►

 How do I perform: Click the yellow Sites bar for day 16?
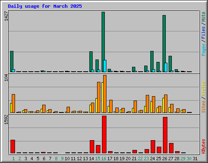[x=102, y=97]
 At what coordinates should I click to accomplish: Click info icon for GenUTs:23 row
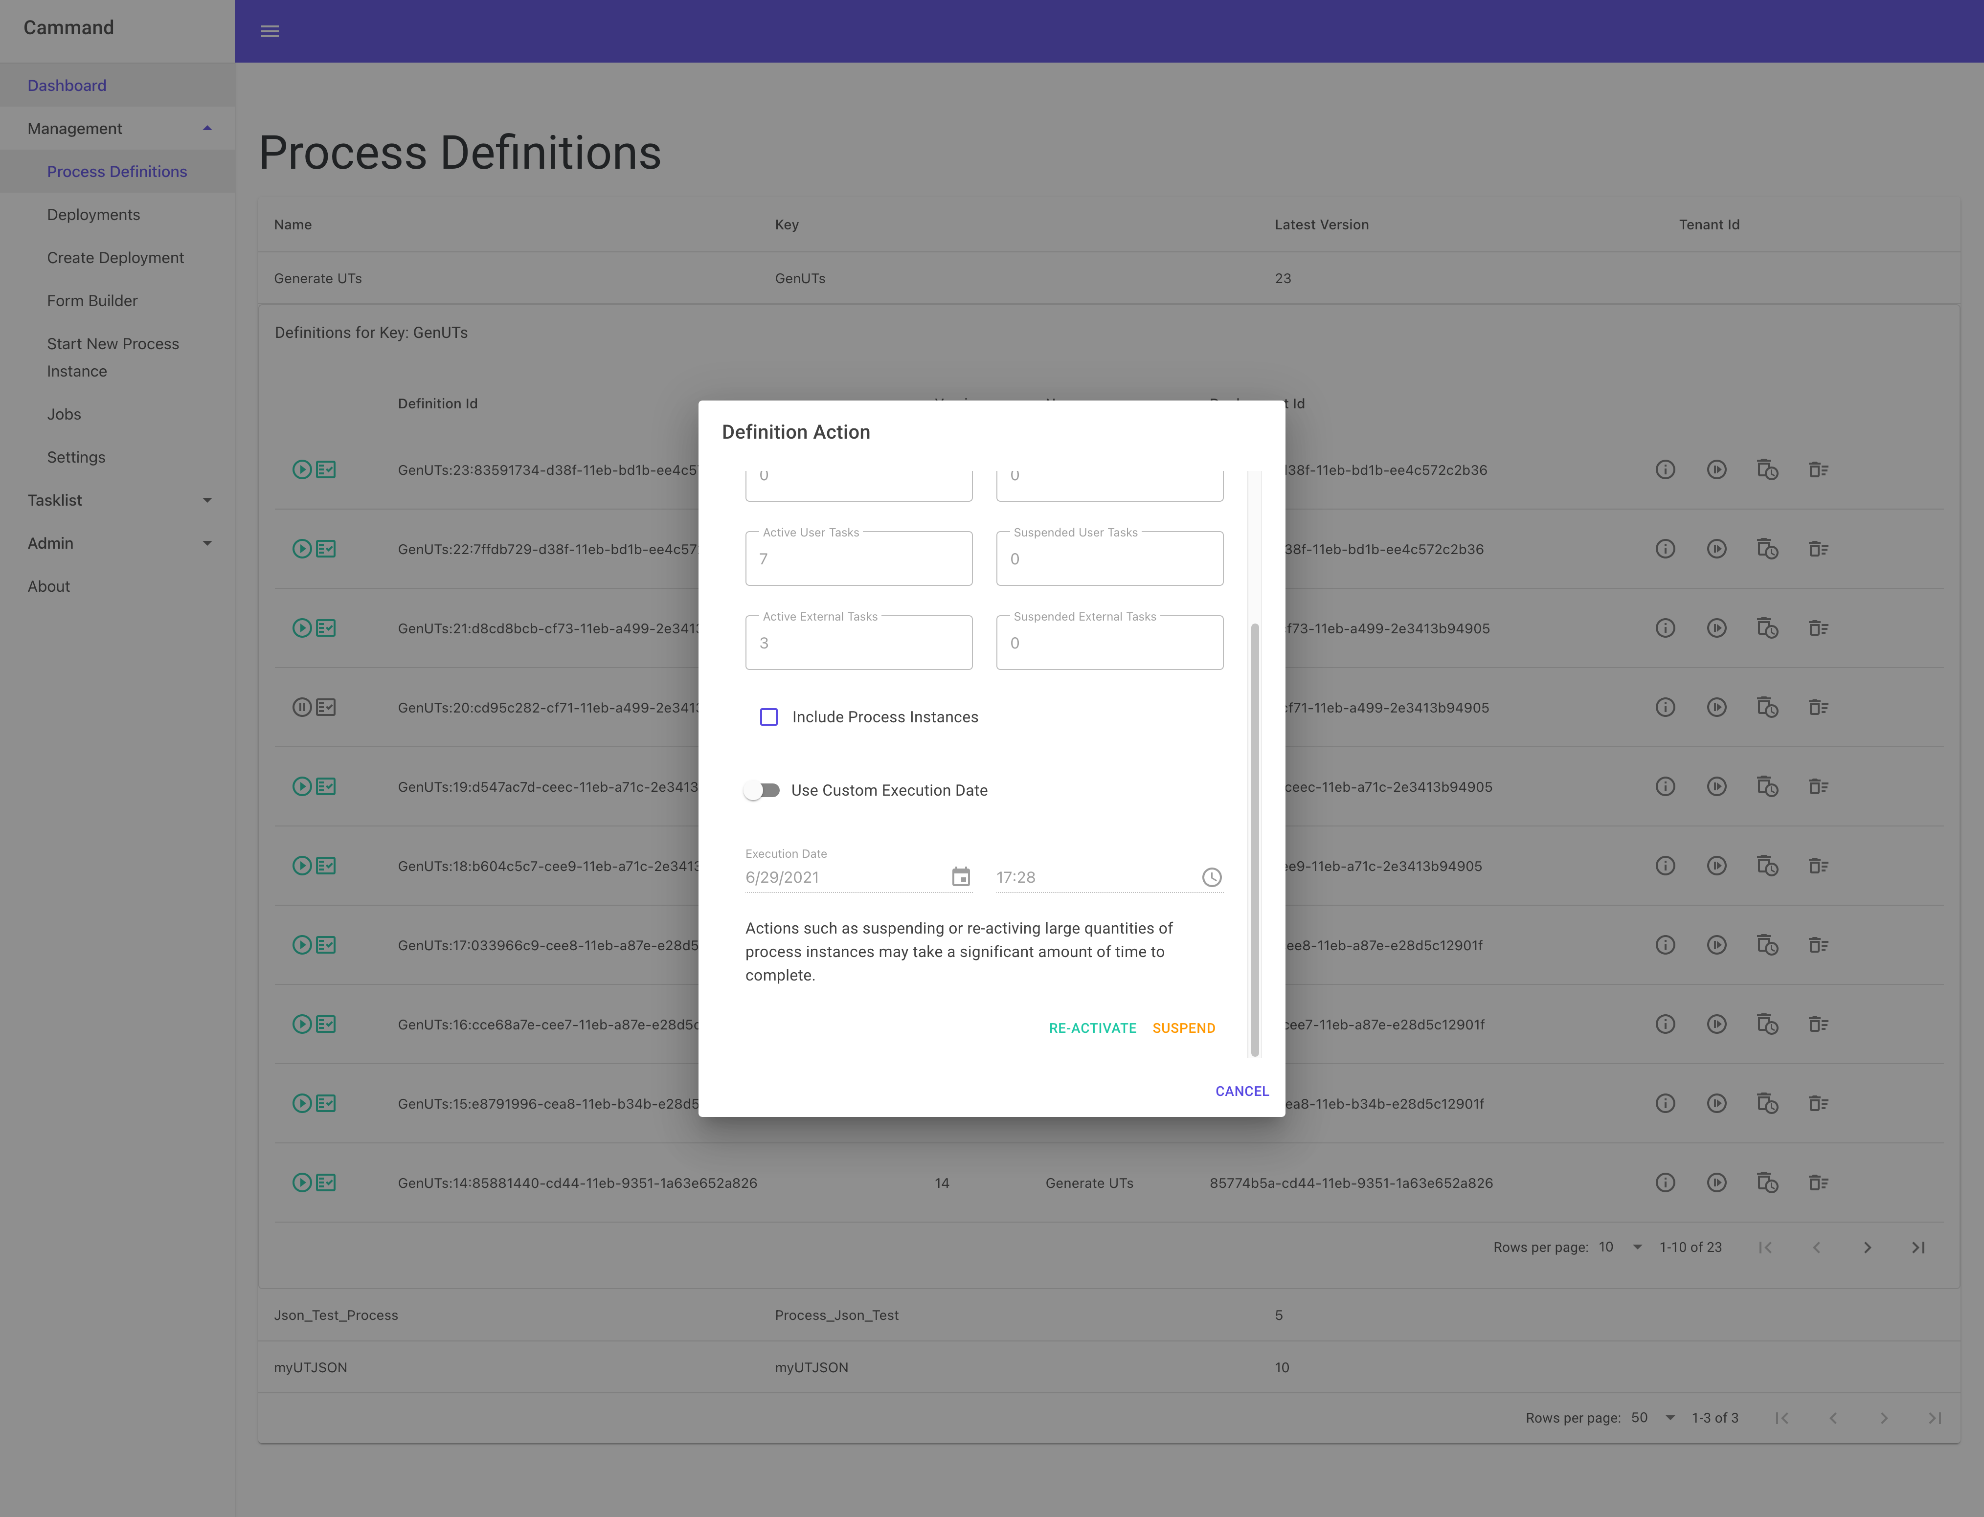pyautogui.click(x=1664, y=470)
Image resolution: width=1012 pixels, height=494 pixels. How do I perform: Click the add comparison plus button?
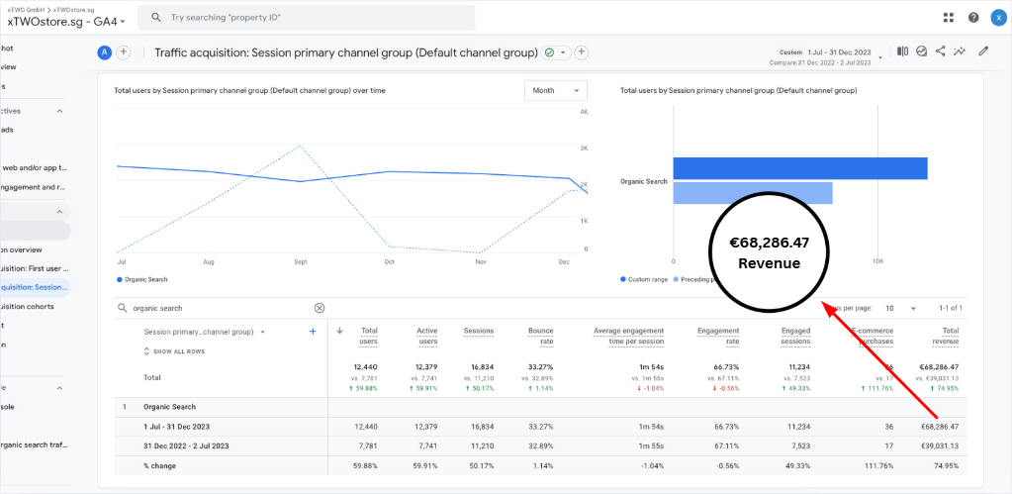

◄

◆ Problem details:
Swap "How do I perform" for "How can I carry out" throughout the entries and write them out again, leaving the pictures out and everything else as it was.

◆ Reply:
 How can I carry out: Click the yellow Sites bar for day 16?
[x=102, y=97]
 At what coordinates should I click to accomplish: Click info icon for GenUTs:23 row
pyautogui.click(x=1664, y=470)
Image resolution: width=1012 pixels, height=494 pixels. How can I carry out: Click the add comparison plus button?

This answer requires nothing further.